Raw data:

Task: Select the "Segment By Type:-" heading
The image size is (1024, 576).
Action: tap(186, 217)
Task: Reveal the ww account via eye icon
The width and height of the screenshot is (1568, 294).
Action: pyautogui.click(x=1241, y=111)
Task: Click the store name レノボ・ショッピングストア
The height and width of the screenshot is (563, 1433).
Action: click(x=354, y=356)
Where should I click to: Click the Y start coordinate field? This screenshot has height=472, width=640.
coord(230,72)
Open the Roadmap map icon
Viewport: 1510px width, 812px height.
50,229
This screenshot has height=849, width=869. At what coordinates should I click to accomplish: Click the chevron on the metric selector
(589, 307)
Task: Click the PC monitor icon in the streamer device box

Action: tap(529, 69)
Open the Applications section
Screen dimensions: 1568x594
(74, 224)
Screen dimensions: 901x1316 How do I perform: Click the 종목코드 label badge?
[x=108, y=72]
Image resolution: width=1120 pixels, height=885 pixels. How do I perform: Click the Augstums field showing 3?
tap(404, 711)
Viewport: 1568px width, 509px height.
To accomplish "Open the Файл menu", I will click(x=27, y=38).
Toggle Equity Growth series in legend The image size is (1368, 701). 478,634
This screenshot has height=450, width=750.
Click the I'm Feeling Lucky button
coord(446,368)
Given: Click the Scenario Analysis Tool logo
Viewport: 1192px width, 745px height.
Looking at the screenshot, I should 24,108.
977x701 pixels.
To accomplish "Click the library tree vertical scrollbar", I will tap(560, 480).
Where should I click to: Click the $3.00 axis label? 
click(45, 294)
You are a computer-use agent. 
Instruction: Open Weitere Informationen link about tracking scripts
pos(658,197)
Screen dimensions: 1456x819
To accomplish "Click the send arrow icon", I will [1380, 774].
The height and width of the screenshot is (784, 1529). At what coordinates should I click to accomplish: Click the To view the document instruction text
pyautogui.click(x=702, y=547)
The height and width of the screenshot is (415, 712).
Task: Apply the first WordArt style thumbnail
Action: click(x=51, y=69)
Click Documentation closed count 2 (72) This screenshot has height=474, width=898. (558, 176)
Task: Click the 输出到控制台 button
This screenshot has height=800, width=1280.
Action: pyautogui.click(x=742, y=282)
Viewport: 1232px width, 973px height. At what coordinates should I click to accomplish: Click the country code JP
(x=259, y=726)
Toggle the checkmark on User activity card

Activity: The lines above may hold the string "Toggle". Say how many do, and give only that number.

Result: 2